**Requirement**
Lines containing the word "computer" are the ones to copy from the records below.

**Task material**
Segment Open

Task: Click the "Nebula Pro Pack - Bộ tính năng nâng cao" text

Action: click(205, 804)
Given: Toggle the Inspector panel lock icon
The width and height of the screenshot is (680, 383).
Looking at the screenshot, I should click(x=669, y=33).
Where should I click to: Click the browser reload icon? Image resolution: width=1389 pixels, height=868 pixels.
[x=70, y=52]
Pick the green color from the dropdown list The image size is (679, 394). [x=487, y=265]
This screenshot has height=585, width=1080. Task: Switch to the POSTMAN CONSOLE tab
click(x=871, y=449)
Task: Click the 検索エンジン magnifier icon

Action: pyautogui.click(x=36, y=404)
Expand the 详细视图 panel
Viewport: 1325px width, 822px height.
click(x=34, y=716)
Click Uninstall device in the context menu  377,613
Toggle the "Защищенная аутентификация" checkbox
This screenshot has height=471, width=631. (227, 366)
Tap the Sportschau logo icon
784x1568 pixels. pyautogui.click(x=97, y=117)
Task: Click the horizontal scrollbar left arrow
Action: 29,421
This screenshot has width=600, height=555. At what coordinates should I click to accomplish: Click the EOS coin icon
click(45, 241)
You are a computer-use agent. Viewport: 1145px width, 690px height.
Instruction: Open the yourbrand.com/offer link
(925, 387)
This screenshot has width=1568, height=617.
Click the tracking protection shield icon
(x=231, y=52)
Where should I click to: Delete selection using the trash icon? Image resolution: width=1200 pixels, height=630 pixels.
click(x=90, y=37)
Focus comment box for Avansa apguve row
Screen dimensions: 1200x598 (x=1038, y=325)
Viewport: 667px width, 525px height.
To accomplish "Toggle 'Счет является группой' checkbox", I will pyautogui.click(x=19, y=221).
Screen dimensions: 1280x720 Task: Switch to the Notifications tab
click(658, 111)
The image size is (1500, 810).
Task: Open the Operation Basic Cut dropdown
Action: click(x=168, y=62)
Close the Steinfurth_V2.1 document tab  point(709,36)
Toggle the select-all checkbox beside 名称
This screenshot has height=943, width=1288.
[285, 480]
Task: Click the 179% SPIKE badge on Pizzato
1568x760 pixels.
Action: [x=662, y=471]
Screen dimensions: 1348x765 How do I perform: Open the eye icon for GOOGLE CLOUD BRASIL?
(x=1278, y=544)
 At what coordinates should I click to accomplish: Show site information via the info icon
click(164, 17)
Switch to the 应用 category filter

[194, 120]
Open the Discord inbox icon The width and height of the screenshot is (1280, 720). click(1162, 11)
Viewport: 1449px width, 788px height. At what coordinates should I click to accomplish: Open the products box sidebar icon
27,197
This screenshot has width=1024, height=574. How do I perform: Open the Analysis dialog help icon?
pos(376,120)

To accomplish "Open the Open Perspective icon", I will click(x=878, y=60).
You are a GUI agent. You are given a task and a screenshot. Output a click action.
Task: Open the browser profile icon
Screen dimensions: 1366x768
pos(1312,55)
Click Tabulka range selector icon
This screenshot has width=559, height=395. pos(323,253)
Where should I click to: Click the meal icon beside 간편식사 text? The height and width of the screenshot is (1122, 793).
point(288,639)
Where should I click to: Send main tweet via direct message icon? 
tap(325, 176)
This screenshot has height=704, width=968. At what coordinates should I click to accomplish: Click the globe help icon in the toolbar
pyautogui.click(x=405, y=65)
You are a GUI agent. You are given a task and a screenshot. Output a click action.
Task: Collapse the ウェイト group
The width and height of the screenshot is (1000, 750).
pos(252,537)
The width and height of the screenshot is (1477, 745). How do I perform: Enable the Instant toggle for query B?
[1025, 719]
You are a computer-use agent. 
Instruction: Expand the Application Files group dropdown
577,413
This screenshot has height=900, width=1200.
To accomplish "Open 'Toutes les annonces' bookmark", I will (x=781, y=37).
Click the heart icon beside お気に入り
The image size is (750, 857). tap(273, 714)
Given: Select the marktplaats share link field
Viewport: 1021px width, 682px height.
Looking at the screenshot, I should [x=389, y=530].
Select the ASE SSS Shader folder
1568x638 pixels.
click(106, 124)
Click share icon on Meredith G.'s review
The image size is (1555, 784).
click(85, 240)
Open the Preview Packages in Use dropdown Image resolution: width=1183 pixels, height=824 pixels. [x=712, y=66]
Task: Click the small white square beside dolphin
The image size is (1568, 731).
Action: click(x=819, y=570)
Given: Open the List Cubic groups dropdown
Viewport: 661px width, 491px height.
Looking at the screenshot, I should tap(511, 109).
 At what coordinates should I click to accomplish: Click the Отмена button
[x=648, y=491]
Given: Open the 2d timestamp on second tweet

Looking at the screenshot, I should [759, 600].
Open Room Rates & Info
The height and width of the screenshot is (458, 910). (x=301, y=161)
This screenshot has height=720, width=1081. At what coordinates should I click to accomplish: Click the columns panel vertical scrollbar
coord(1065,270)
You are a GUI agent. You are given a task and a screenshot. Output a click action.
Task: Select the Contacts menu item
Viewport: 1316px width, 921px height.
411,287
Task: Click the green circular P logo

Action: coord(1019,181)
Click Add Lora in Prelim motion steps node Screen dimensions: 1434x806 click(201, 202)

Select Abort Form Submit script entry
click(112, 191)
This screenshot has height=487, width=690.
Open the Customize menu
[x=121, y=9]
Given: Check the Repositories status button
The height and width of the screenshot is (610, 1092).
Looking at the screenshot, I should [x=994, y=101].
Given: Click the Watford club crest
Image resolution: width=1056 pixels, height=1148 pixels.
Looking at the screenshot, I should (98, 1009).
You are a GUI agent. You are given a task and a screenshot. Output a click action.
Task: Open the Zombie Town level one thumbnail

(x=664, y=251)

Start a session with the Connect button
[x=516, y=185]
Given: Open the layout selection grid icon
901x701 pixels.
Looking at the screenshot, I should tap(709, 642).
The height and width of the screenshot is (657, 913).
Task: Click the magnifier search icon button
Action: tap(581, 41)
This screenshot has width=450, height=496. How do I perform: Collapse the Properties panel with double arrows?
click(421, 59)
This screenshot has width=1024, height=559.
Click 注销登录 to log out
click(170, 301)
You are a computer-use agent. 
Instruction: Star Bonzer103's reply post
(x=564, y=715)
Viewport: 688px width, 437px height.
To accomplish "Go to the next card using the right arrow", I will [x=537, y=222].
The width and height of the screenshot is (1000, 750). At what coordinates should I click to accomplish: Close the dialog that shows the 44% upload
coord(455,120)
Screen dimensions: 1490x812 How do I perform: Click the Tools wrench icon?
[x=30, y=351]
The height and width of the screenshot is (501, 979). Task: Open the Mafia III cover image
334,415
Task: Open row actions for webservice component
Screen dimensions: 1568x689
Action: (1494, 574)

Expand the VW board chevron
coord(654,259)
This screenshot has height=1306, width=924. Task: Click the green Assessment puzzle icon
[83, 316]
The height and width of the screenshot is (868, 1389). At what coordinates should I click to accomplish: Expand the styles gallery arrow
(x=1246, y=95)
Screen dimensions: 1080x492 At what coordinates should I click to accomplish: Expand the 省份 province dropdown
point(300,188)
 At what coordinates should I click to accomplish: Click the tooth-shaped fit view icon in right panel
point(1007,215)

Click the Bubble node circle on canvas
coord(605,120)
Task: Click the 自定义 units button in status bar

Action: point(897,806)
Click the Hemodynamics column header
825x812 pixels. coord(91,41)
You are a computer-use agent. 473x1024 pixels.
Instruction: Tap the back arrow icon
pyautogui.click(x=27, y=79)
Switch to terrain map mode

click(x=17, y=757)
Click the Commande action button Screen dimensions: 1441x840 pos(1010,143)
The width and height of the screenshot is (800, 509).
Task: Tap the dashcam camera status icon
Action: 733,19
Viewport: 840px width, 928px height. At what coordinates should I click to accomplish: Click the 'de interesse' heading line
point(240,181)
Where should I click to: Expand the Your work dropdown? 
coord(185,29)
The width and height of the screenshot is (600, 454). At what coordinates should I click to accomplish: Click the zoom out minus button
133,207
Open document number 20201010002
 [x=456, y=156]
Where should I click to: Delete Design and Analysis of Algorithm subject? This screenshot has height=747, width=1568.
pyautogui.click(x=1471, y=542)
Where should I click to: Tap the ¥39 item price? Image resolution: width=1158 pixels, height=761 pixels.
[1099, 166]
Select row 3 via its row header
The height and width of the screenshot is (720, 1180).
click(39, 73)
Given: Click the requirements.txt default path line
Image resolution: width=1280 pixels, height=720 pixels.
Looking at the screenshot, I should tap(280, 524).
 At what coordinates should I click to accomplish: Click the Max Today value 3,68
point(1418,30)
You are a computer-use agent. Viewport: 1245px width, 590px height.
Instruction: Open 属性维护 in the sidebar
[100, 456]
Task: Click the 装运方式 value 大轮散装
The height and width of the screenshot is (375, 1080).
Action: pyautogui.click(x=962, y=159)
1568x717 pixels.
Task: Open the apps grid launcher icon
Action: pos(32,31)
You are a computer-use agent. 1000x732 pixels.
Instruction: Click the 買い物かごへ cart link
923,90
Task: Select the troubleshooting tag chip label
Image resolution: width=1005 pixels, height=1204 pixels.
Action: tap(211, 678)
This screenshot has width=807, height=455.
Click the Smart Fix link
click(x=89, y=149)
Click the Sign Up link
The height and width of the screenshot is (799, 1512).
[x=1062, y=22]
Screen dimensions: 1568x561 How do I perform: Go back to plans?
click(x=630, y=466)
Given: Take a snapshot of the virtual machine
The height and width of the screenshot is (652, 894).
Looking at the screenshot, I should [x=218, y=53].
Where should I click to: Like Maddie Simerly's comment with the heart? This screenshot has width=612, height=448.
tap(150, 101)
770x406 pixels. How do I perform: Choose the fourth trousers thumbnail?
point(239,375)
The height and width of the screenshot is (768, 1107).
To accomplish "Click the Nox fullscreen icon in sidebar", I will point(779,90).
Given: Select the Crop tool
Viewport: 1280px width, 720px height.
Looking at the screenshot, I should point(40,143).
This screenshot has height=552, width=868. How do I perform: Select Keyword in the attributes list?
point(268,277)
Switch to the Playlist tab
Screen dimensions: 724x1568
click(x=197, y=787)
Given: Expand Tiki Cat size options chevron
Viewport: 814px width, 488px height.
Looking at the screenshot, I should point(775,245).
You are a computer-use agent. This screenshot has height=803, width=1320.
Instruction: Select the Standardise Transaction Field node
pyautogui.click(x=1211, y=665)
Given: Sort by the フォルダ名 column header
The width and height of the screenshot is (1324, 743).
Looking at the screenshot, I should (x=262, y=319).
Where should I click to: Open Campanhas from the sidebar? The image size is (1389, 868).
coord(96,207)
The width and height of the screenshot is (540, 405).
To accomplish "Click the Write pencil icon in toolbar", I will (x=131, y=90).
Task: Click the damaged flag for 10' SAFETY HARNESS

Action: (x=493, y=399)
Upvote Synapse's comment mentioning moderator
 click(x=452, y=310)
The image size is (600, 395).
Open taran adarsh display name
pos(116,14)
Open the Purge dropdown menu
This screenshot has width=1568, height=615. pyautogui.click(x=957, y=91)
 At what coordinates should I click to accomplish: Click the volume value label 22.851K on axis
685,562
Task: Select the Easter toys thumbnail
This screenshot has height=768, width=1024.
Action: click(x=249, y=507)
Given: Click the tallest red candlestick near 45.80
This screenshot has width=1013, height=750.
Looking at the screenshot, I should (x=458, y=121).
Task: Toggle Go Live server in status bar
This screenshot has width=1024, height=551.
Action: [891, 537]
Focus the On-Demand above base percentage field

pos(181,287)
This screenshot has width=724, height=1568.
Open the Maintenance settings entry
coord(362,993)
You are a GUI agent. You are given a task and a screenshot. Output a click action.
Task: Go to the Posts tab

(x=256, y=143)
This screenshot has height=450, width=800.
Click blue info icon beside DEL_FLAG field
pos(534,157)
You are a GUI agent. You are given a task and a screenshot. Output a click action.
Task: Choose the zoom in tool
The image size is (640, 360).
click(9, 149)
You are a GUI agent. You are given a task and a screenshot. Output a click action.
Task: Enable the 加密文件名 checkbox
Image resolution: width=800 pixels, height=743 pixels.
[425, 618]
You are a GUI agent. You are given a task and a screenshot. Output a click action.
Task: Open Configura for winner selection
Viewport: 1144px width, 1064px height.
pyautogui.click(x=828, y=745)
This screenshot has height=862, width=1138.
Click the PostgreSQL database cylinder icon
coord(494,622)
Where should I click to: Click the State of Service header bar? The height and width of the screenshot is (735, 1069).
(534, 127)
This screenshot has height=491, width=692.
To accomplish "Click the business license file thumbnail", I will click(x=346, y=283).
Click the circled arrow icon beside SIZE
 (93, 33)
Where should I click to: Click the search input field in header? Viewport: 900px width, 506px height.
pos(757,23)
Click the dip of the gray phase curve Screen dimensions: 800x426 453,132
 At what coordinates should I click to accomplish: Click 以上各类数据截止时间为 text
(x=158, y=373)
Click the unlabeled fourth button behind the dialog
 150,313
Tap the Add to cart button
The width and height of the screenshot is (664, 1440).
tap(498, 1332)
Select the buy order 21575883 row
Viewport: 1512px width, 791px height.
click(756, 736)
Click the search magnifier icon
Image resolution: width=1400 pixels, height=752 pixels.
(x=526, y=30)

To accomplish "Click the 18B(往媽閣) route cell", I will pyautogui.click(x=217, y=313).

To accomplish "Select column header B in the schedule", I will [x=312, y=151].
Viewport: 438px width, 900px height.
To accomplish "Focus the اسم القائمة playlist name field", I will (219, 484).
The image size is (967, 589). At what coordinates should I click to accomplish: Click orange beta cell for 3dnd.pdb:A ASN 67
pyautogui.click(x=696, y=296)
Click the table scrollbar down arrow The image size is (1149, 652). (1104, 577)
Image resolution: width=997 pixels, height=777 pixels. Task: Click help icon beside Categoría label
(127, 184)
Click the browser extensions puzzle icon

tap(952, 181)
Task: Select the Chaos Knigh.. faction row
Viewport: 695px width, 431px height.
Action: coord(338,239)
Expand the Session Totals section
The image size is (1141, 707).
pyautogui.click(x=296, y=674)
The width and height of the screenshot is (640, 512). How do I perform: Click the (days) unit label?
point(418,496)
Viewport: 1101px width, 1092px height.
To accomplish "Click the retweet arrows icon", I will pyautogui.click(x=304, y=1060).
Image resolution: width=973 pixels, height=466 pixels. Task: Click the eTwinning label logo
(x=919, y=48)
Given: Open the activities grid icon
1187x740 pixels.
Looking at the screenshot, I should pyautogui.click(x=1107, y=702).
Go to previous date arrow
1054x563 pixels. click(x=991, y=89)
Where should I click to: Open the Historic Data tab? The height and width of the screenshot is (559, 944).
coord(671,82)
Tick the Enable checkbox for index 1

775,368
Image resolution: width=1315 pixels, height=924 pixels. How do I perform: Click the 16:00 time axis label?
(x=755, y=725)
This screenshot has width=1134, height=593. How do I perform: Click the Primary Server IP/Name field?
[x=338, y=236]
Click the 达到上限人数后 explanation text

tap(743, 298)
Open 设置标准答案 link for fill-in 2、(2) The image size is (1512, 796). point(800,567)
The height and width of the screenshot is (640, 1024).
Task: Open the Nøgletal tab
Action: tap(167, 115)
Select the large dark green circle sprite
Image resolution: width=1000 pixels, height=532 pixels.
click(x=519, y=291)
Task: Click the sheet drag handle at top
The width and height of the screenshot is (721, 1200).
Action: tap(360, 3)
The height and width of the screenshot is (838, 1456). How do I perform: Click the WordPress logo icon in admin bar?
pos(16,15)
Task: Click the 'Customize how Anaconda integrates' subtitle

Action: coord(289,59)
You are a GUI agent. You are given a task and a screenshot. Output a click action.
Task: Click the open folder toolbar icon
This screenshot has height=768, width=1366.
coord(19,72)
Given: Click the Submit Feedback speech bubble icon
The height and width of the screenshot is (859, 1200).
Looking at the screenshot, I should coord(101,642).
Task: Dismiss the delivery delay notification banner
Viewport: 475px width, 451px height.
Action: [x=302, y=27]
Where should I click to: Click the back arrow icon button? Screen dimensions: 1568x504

Segment Closed

**Answer for the task**
You are a computer-use agent. Viewport: 1145px width, 690px height.
You are a computer-use agent. 
You are a computer-use agent. 
You are a computer-use agent. 473x1024 pixels.
You are a computer-use agent. Viewport: 1245px width, 590px height.
You are a computer-use agent. 1000x732 pixels.
You are a computer-use agent. This screenshot has height=803, width=1320.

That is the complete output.